» **Work required**:
Every line containing the string "checkbox" should be returned from the records.

Stored items:
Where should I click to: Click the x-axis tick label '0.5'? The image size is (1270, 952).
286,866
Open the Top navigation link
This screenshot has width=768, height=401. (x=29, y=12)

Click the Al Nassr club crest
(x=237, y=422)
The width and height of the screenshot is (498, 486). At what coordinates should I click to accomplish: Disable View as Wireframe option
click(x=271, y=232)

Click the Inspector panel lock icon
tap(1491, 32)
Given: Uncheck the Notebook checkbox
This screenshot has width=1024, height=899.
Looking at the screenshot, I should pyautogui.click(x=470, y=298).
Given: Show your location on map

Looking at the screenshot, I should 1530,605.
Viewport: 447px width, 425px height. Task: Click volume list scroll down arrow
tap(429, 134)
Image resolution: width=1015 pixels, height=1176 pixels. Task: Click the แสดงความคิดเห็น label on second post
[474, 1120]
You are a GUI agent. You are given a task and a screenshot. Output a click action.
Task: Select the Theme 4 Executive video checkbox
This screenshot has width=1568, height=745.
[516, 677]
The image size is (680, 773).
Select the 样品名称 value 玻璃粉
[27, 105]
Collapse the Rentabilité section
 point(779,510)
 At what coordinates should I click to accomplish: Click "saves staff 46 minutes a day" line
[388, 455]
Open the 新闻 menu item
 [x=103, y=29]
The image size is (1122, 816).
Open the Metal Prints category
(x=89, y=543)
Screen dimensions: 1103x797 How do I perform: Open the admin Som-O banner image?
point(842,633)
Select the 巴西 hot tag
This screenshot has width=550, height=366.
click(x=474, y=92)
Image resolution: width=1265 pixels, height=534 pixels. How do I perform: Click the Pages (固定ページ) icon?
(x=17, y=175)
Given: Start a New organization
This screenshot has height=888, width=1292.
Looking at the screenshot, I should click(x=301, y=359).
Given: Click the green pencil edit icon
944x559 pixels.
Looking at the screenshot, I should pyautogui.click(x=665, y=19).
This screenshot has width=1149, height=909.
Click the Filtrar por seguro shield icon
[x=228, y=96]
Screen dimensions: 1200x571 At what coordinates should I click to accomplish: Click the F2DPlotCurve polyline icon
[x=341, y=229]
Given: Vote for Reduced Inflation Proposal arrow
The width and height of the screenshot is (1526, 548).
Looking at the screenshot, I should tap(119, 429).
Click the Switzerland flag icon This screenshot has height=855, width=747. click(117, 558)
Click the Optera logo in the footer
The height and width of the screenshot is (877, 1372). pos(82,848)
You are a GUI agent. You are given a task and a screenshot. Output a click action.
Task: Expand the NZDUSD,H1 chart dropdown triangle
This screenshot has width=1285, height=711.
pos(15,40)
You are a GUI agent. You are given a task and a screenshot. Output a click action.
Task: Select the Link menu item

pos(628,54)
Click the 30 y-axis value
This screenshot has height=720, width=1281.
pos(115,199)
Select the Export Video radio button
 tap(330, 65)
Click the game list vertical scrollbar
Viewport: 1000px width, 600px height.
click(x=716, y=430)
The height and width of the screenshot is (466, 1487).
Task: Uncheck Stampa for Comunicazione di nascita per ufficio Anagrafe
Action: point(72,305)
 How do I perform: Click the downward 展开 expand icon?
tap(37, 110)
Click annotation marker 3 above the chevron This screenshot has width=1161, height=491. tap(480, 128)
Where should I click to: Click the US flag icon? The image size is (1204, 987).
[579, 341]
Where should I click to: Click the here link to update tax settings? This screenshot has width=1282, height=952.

» **Written solution**:
Given: Uncheck the Notebook checkbox
Task: Select the Theme 4 Executive video checkbox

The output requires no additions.